When either of these two levels becomes support, continuation is expected to occur for Ether.
What are the upward targets for ETH price?
The first major target is found at $250–$252. The second major target is $280–$290 (the high in February). After that, the $320–$340 level is marked as the third level of significance.
However, the primary indicator would be whether Ether remains above the moving averages, as these are substantial indicators for bull/bear momentum.
ETH–BTC, one-day chart. Source: TradingView
The BTC pair needs to show some strength. The price of Ether in the BTC pair is still hovering inside a range between 0.018 and 0.0275 sats.
However, the support at 0.021 sats is confirming support for a second time. What would traders and investors preferably want to see here? A new, higher high. The BTC pair of Ether is showing higher lows since September 2019, but no higher high has been made, however.
A confirmation of support at 0.021 sats is therefore needed to justify further momentum. The next step would be a clear move toward 0.024 sats and a breakthrough. If this rally happens, a new higher high above 0.0273 sats will be the next target.
Disclaimer: For such a move, Bitcoin volatility needs to remain calm.

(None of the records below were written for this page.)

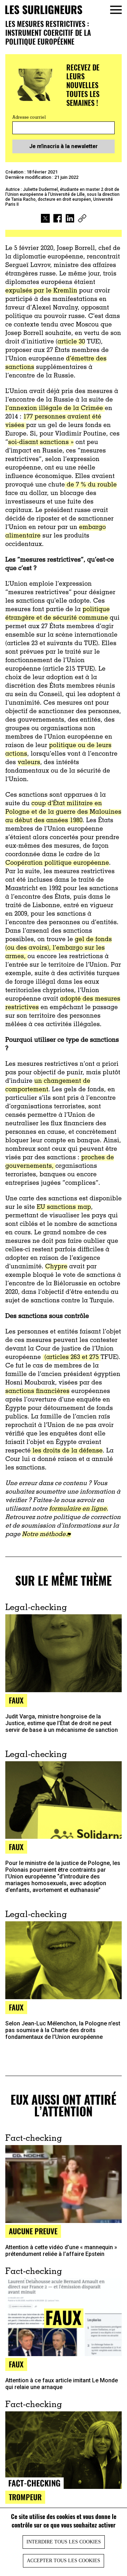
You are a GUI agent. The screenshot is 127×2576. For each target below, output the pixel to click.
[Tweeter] (45, 219)
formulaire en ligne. (78, 1509)
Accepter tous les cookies (63, 2560)
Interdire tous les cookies (63, 2541)
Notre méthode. (44, 1534)
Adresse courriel (29, 117)
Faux (16, 1700)
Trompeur (25, 2496)
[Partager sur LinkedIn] (70, 219)
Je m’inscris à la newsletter (63, 146)
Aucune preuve (33, 2230)
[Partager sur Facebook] (58, 219)
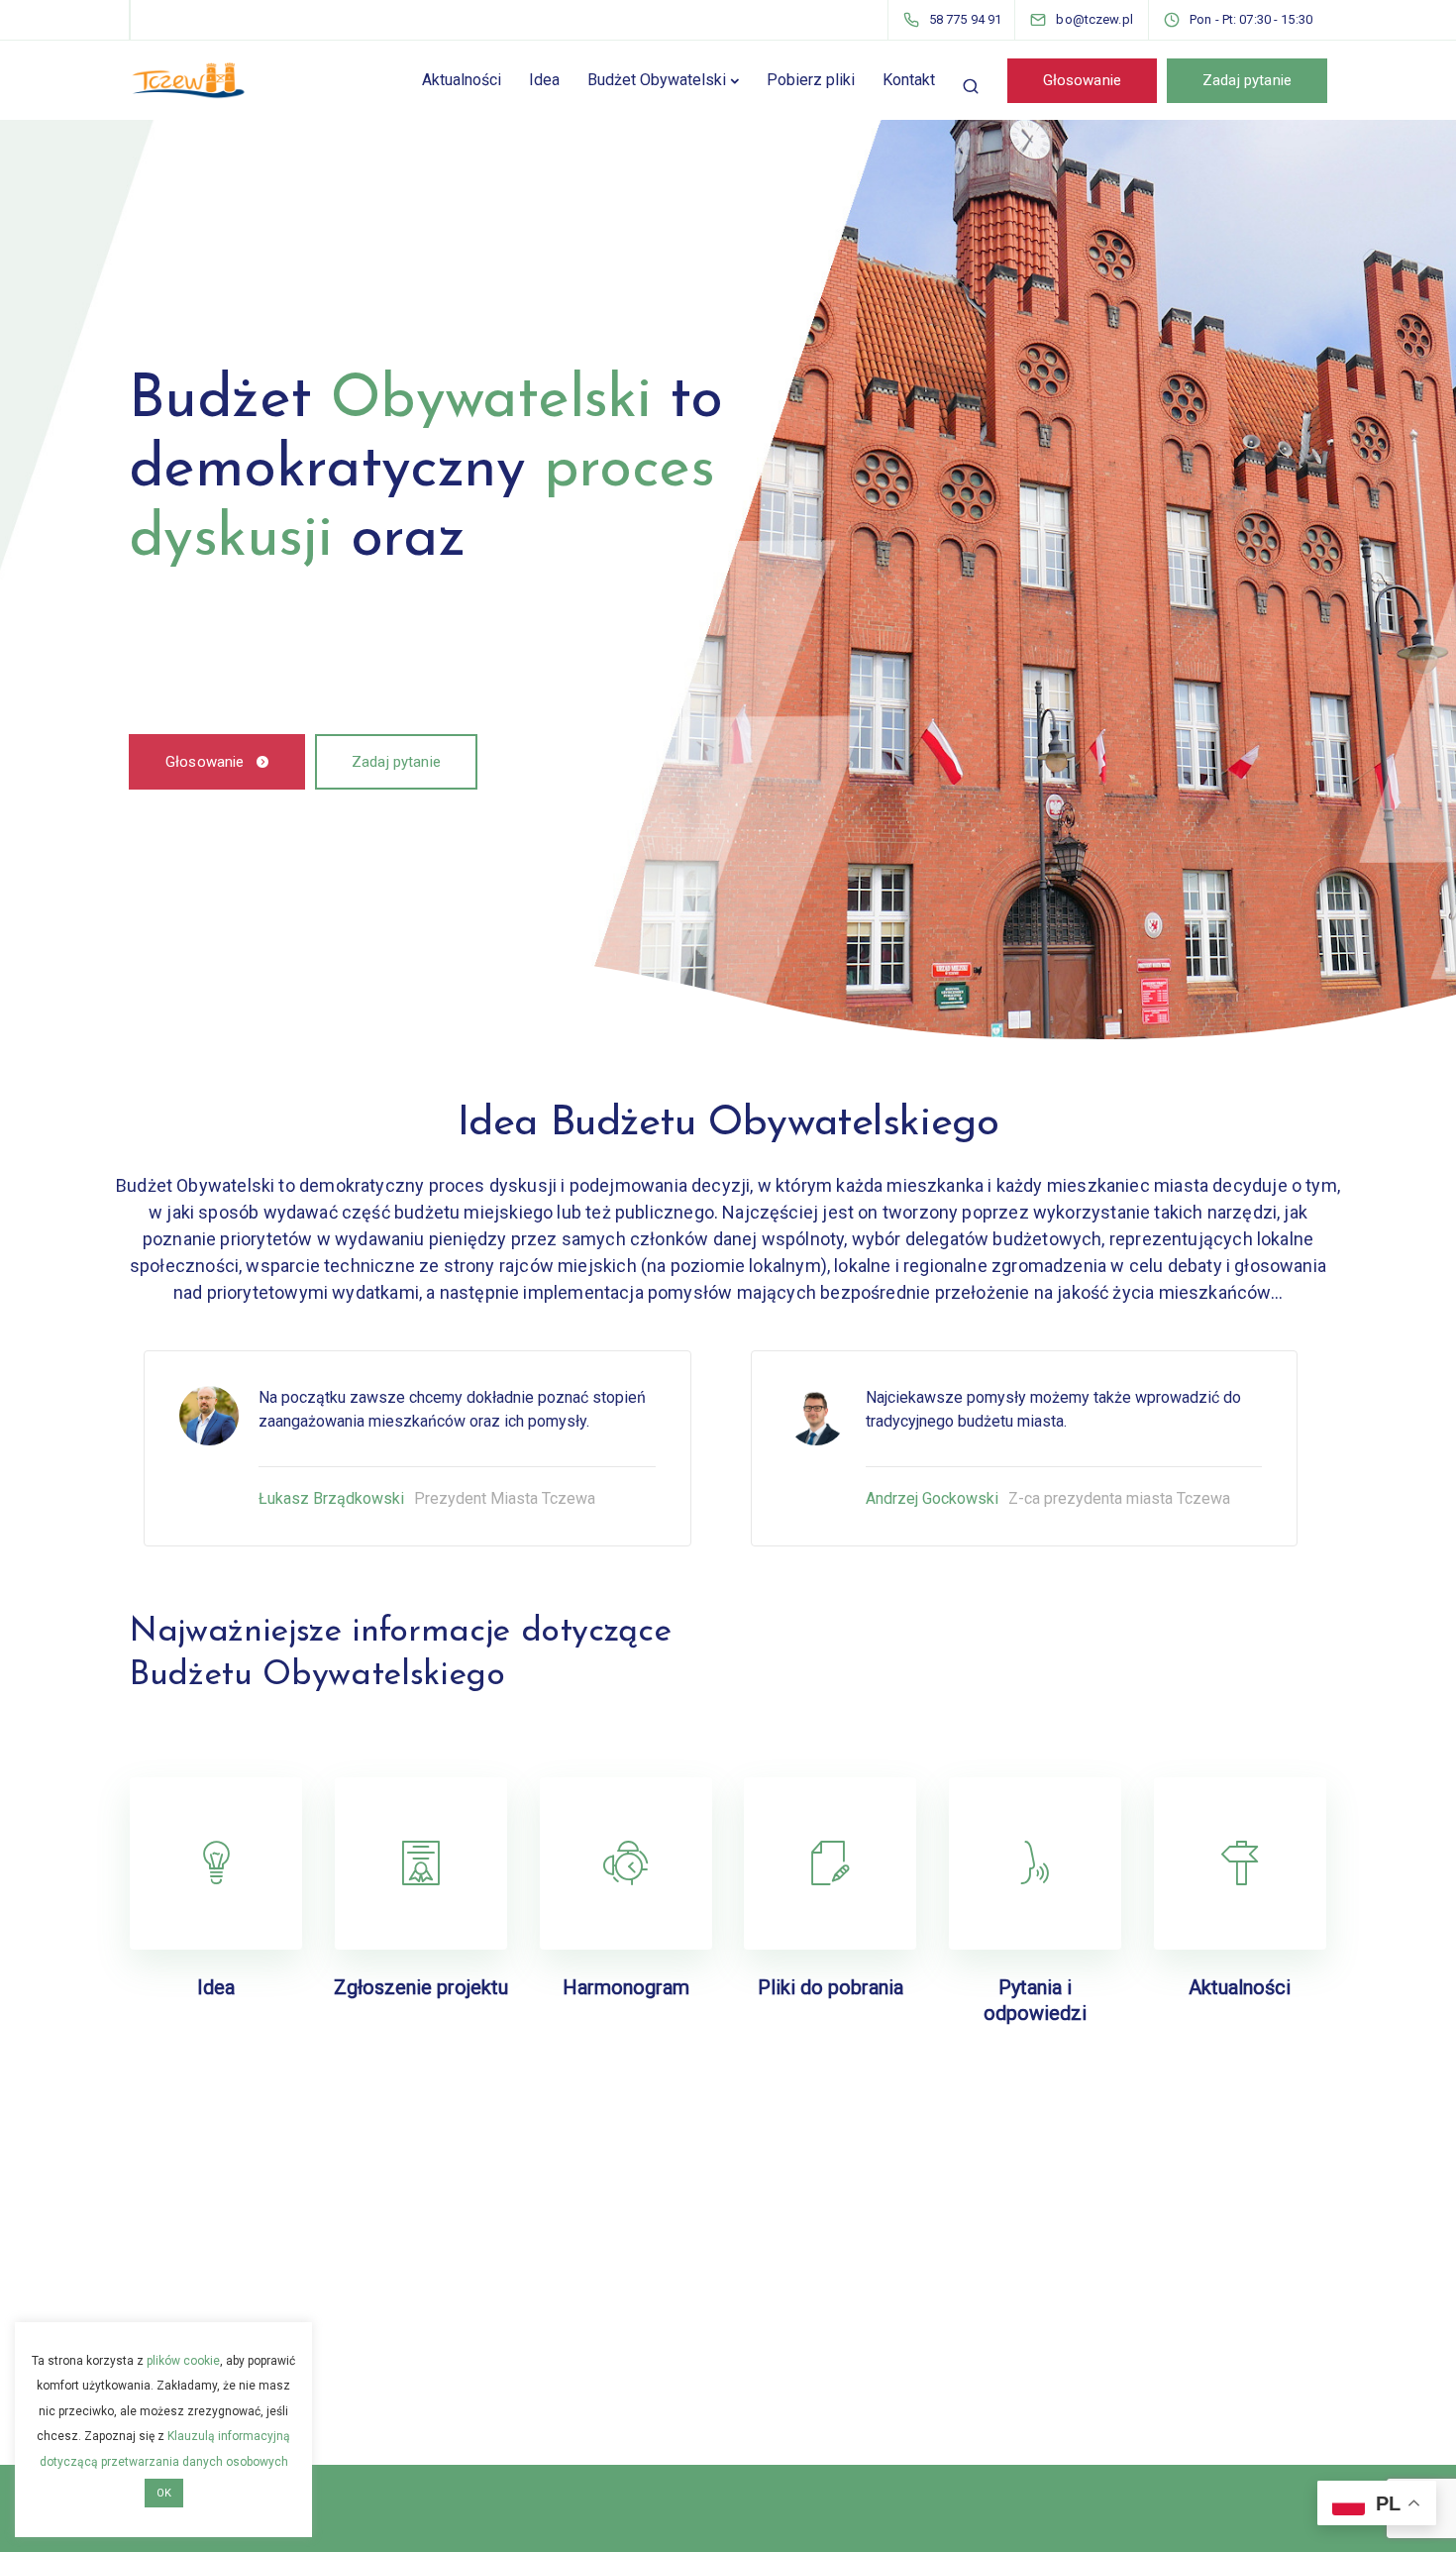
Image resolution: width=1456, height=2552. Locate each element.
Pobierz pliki (811, 79)
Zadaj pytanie (1247, 80)
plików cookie (183, 2361)
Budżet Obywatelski (656, 79)
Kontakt (909, 79)
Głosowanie (1082, 80)
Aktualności (461, 79)
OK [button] (163, 2493)
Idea (544, 79)
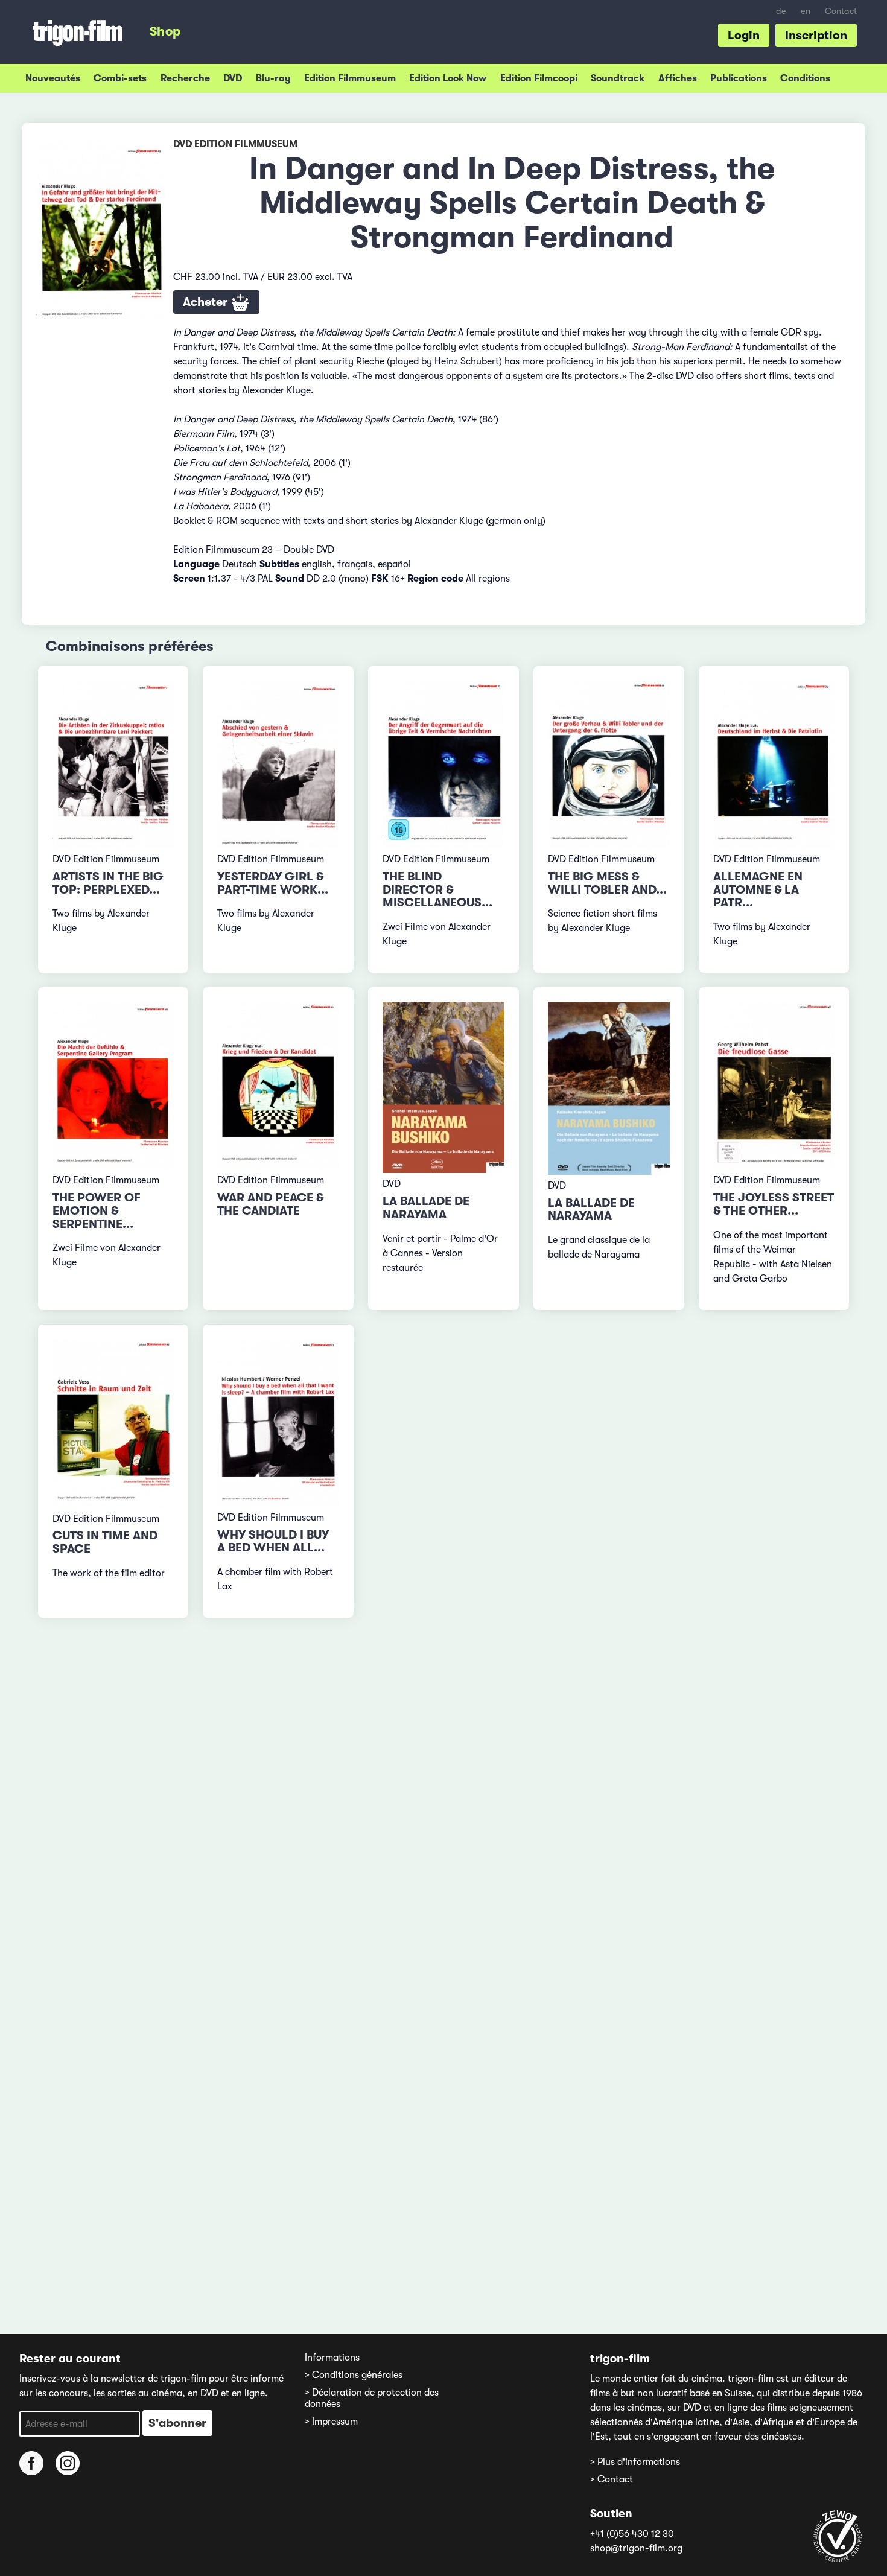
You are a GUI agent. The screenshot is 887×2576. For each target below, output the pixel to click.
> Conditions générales (353, 2375)
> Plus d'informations (635, 2462)
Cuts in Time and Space (104, 1542)
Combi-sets (120, 78)
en (805, 11)
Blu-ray (273, 78)
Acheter (206, 302)
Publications (738, 78)
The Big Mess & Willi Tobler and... (607, 883)
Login (744, 35)
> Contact (611, 2479)
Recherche (185, 78)
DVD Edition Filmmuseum (235, 144)
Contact (841, 11)
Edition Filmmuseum (350, 78)
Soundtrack (617, 78)
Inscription (816, 35)
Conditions (805, 78)
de (781, 11)
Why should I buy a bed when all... (273, 1541)
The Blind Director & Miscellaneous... (437, 890)
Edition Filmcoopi (538, 78)
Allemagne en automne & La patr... (758, 890)
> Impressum (331, 2421)
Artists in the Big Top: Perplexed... (108, 883)
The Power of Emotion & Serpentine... (96, 1211)
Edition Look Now (447, 78)
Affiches (677, 78)
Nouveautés (52, 78)
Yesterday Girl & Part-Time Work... (272, 883)
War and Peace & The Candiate (270, 1204)
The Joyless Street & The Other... (773, 1204)
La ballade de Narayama (426, 1207)
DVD (232, 78)
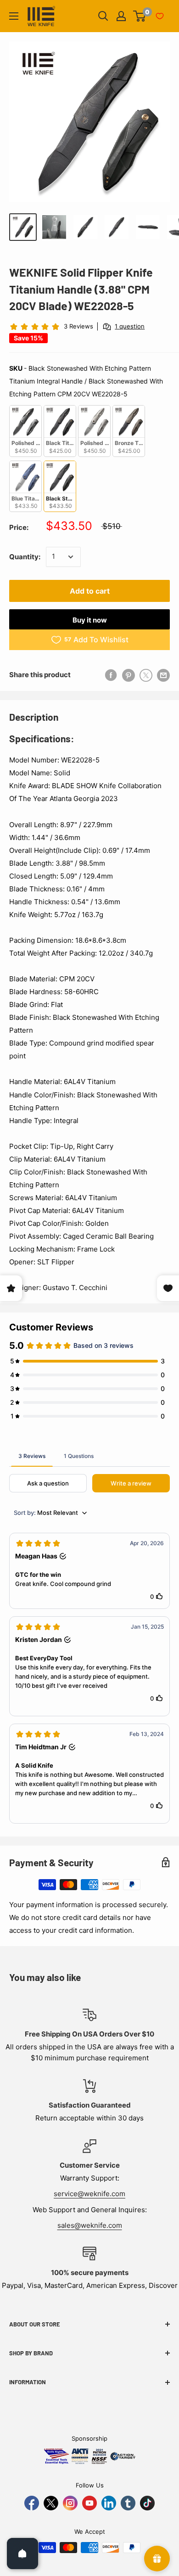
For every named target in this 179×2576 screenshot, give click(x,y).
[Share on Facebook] (111, 675)
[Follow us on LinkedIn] (108, 2503)
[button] (89, 1571)
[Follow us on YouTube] (89, 2503)
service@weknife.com (89, 2193)
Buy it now (90, 620)
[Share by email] (163, 675)
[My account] (121, 16)
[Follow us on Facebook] (31, 2503)
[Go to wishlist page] (160, 16)
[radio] (25, 431)
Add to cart (90, 590)
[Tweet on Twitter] (146, 675)
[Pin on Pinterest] (128, 675)
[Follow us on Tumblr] (128, 2503)
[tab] (32, 1455)
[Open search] (103, 16)
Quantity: (24, 556)
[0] (139, 16)
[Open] (22, 2553)
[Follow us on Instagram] (70, 2503)
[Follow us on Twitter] (51, 2503)
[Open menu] (13, 16)
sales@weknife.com (89, 2225)
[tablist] (89, 1455)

During the previous rally upward on Bitcoin (pre-halving), the BTC pair of Ether got crushed. Once the volatility diminishes for Bitcoin, only then can crypto coins like ETH have some free space to catch up.
The views and opinions expressed here are solely those of the author and do not necessarily reflect the views of Cointelegraph. Every investment and trading move involves risk. You should conduct your own research when making a decision.